ペーシックインカムを導入すれば人々が働く意欲をなくし、労働時間も所得も減るという考えもある。
労働時間が減れば、個人がより充実した人生を送ることができる。もしかすると労働効率は良くなるかもしれないと思う。残業代のためにだらだらと時間だけ長く働く日本人の多いことを思えば、短時間集中で働けばさほど生産性は下がらないかもしれない。

ある程度の額をもらえると言っても、それでは豊かな暮らしには不十分なのだし、自分の望むだけの金銭的豊かさを自分で選択することができ、最低限でいい人はそれで構わないだろうし、より豊かになりたい人は国から受け取る以上に稼ぎたいという意欲を失うことはないと思う。誰しもが最低限の生活のために労働に身を捧げる奴隷である必要がなくなる。余剰の部分を自分次第にできるのは、決して悪いことじゃないと思える。
それで国全体の経済の規模がそんなに縮小するかと言ったら、多分それほどじゃないような気がする。

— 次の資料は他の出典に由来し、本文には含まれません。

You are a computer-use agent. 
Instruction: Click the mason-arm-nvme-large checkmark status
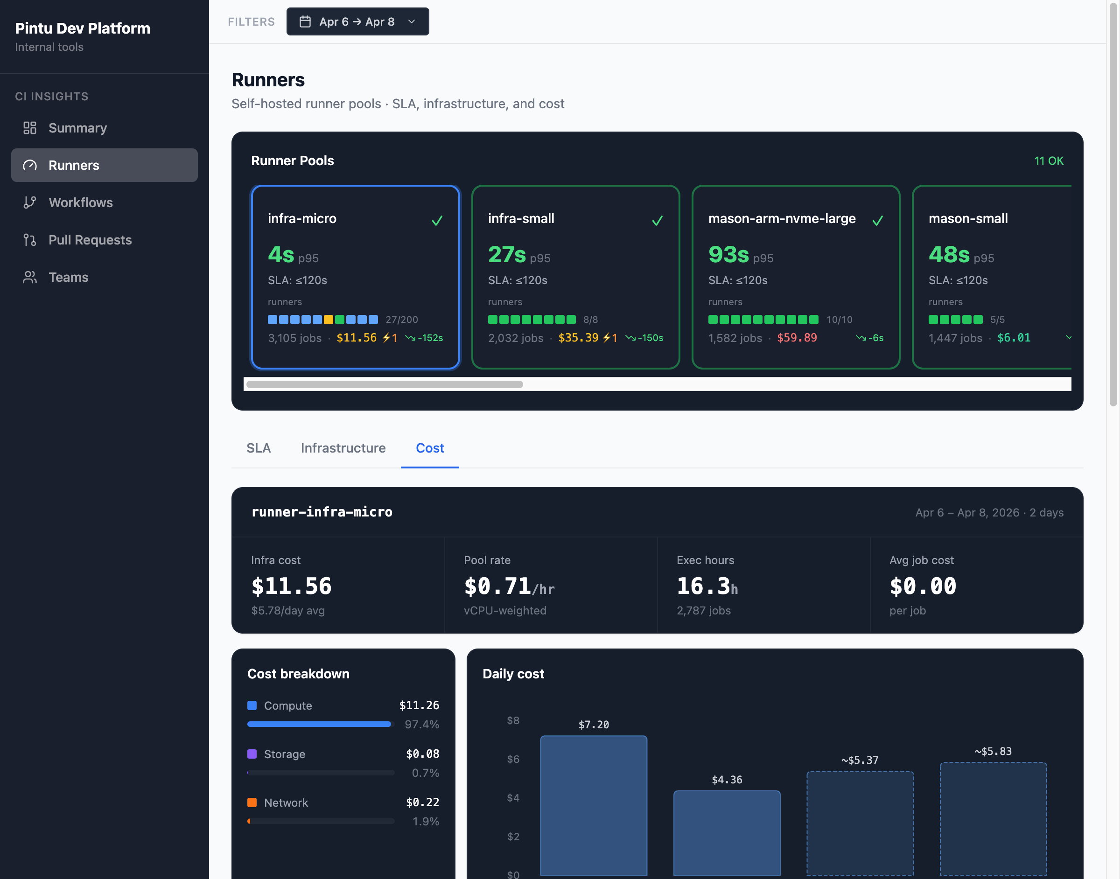click(878, 221)
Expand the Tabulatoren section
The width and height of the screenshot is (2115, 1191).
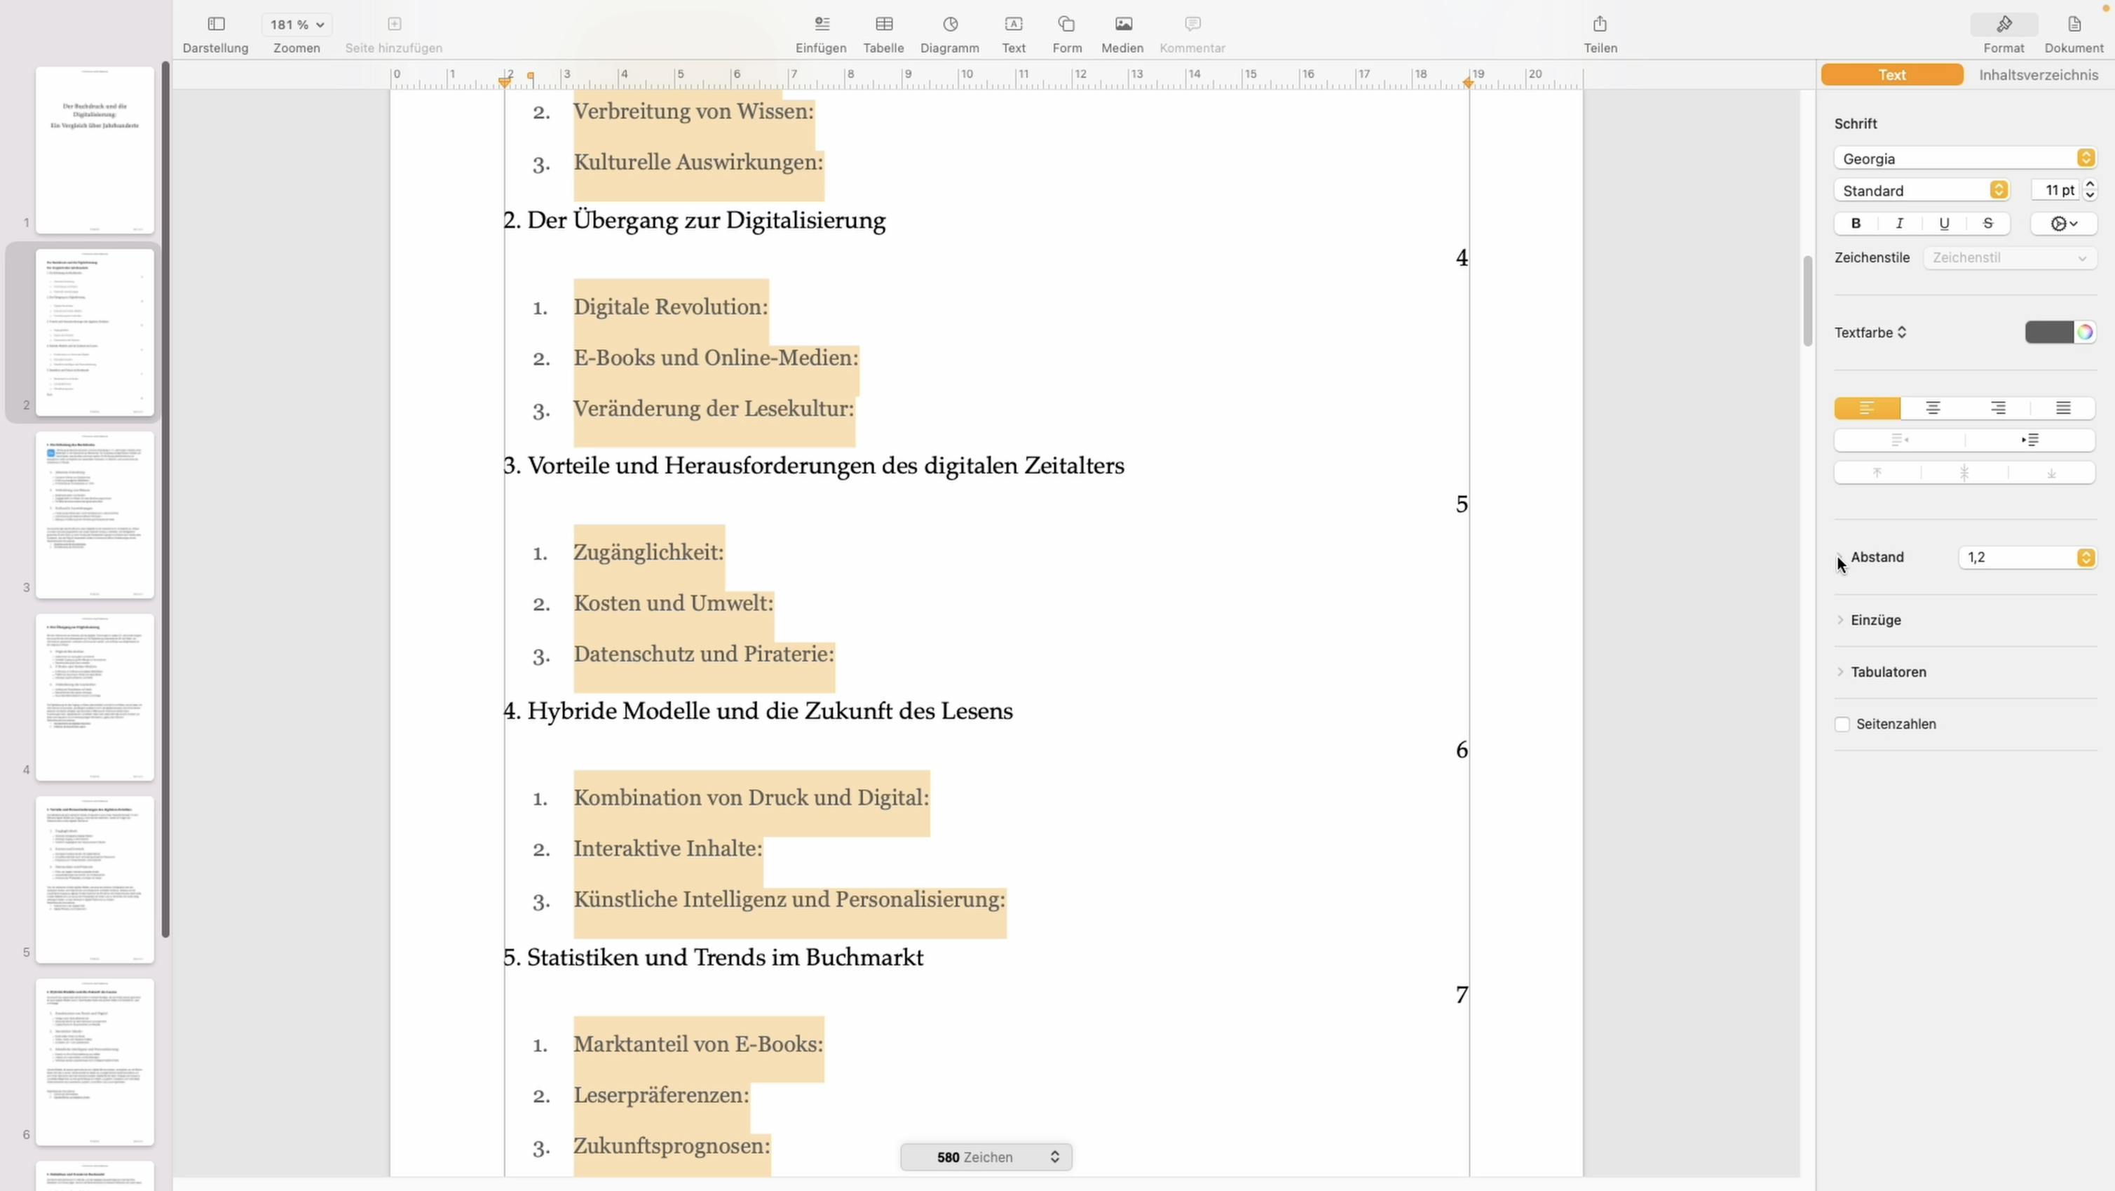[x=1888, y=672]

今回の給付金も消費せずに殆どが貯蓄に回っているというデータから、ベーシックインカムを与えても国民は貯蓄するばかりで、経済が活性化されないのではという声もある。
貯蓄するのは将来の不安があるから。一時的な給付であれば、使えばなくなってしまうので大事にとっておきたくなるけど、継続的に給付されるのなら話は全く別で、またお金は入ってくるとわかっているので、もらった分は使うという割合は格段に上がるはず。将来的に生活が困窮するという不安も払拭されれば、なお安心感が広がって、溜め込もうとする行動は減るだろうと思う。多くの人は消費をしたくないわけでなく、仕方なく我慢しているだけ。

日銀がETFを買い続け、無理やり株価を吊り上げるくらいなら、ベーシックインカムに当てるほうがずっとマシではないかな。株価をいくら上げても実体経済と乖離していて、世の中にお金が回らないことはもう充分に証明されている。トリクルダウン(上が豊かになれば波及して下も豊かになるという考え)は起こらないとわかってきているのに、まだそれに期待し、固執しているのだとしたら馬鹿らしい。

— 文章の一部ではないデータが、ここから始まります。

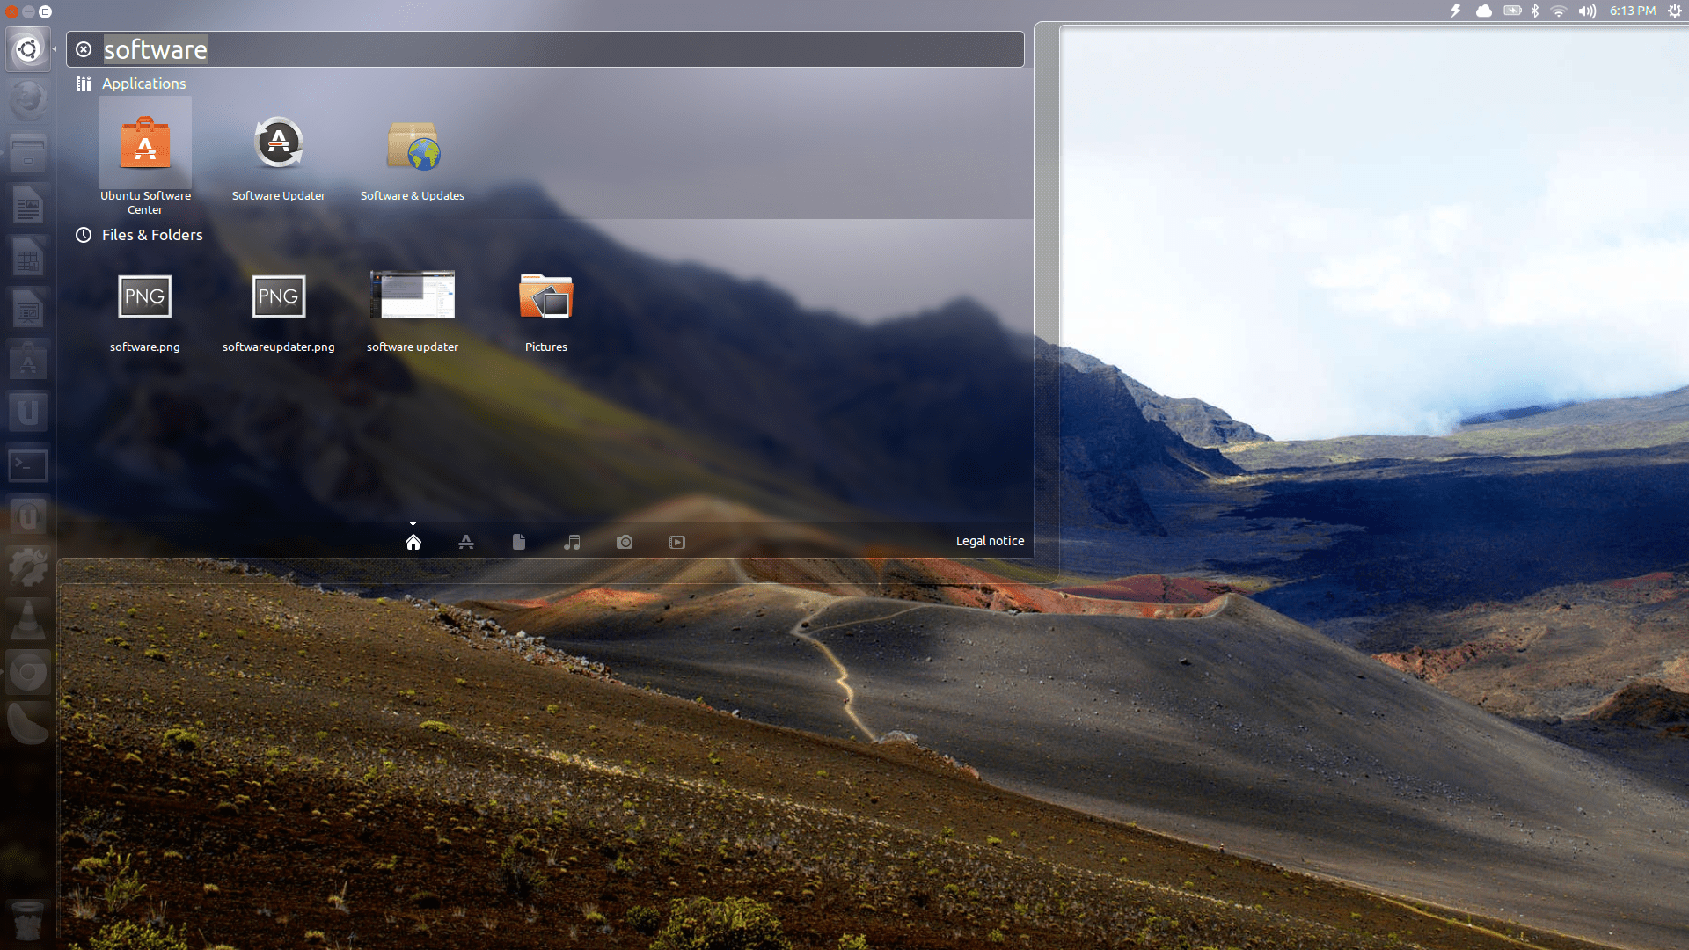Open the Music lens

「水のように大抵のものは上から下へと流れる。たったひとつ下から上へ流れるものがある。それはカネだ。」
このまえ何かのドラマでこんな台詞があって、上手いこと言うなと思った。
確かに、お金を下から上へ巻き上げてしまうのが今までの社会だった。その流れを中和することが必要。そのための一つの手段として、ベーシックインカムは有効となるのではないかな。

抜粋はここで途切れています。